→ TEXTE DE LA PAGE:
------------------------------
ETUVÉE, s. f. en terme de Cuisine, est le nom qu'on donne à une sorte de préparation de poisson, que l'on fait cuire dans de bon vin, avec oignons, champignons, & épices; le tout ensemble sur un grand feu dont on fait monter la flamme dans la casserole poissonniere, ou autre ustensile dont on se sert pour lors, afin de brûler le vin.

ETUVER (Page 6:98)

ETUVER, en terme de Cirier, c'est mettre dans un lit des cierges nouvellement jettés, afin de concentrer la chaleur & de la réduire au degré nécessaire, pour recevoir les impressions qu'il faut donner à la cire.

ETYMOLOGIE (Page 6:98)

ETYMOLOGIE, s. f. (Lit.) c'est l'origine d'un mot. Le mot dont vient un autre mot s'appelle primitif, & celui qui vient du primitif s'appelle dérivé. On donne quelquefois au primitif même le nom d'étymologie; ainsi l'on dit que pater est l'étymologie de pere.
------------------------------
→ DONNÉES BRUTES:
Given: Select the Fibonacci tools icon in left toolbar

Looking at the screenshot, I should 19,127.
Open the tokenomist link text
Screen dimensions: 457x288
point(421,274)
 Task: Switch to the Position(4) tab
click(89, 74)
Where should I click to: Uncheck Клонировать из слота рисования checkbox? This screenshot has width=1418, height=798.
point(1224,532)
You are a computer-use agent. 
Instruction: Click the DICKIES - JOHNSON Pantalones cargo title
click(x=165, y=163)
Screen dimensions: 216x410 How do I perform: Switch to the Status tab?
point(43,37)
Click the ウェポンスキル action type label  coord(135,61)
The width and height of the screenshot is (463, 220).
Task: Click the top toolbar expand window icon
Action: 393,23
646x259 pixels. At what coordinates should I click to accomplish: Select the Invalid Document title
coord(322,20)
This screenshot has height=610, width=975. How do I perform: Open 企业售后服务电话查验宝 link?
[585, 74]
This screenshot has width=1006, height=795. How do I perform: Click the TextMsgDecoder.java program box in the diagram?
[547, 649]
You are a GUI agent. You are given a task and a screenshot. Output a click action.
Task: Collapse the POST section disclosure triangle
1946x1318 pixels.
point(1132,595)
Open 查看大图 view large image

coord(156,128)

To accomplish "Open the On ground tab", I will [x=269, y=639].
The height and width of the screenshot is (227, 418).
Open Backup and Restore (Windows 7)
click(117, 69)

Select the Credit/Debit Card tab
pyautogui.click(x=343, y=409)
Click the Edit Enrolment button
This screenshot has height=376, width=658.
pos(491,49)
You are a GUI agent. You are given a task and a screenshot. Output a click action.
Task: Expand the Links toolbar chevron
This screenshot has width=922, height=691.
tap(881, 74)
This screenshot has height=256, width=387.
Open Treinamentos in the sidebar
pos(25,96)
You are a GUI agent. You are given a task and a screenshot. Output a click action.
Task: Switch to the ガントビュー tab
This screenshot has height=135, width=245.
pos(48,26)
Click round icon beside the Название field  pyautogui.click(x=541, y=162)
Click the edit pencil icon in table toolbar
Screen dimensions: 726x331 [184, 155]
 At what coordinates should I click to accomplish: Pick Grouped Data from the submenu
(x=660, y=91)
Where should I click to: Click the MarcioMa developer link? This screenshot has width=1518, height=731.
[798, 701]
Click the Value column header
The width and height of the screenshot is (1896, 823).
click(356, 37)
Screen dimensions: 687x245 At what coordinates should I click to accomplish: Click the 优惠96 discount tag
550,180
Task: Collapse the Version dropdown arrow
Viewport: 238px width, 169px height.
------------------------------
→ ÉNONCÉ 1: Résumez le texte de la page en deux phrases.
→ ÉNONCÉ 2: Renvoyez tel quel le passage du texte de la page allant de « ETUVER, en terme » jusqu'à « ETYMOLOGIE (Page 6:98) ».

→ RÉSULTAT 1: Le texte de la page définit l'étuvée comme une préparation de poisson cuit dans du bon vin avec oignons, champignons et épices, sur un grand feu dont la flamme monte dans l'ustensile pour brûler le vin. Il présente aussi étuver, chez le cirier, comme le fait de mettre dans un lit des cierges nouvellement coulés pour concentrer la chaleur, puis définit l'étymologie comme l'origine d'un mot, le mot d'origine étant le primitif et celui qui en vient le dérivé.

→ RÉSULTAT 2:
ETUVER, en terme de Cirier, c'est mettre dans un lit des cierges nouvellement jettés, afin de concentrer la chaleur & de la réduire au degré nécessaire, pour recevoir les impressions qu'il faut donner à la cire.

ETYMOLOGIE (Page 6:98)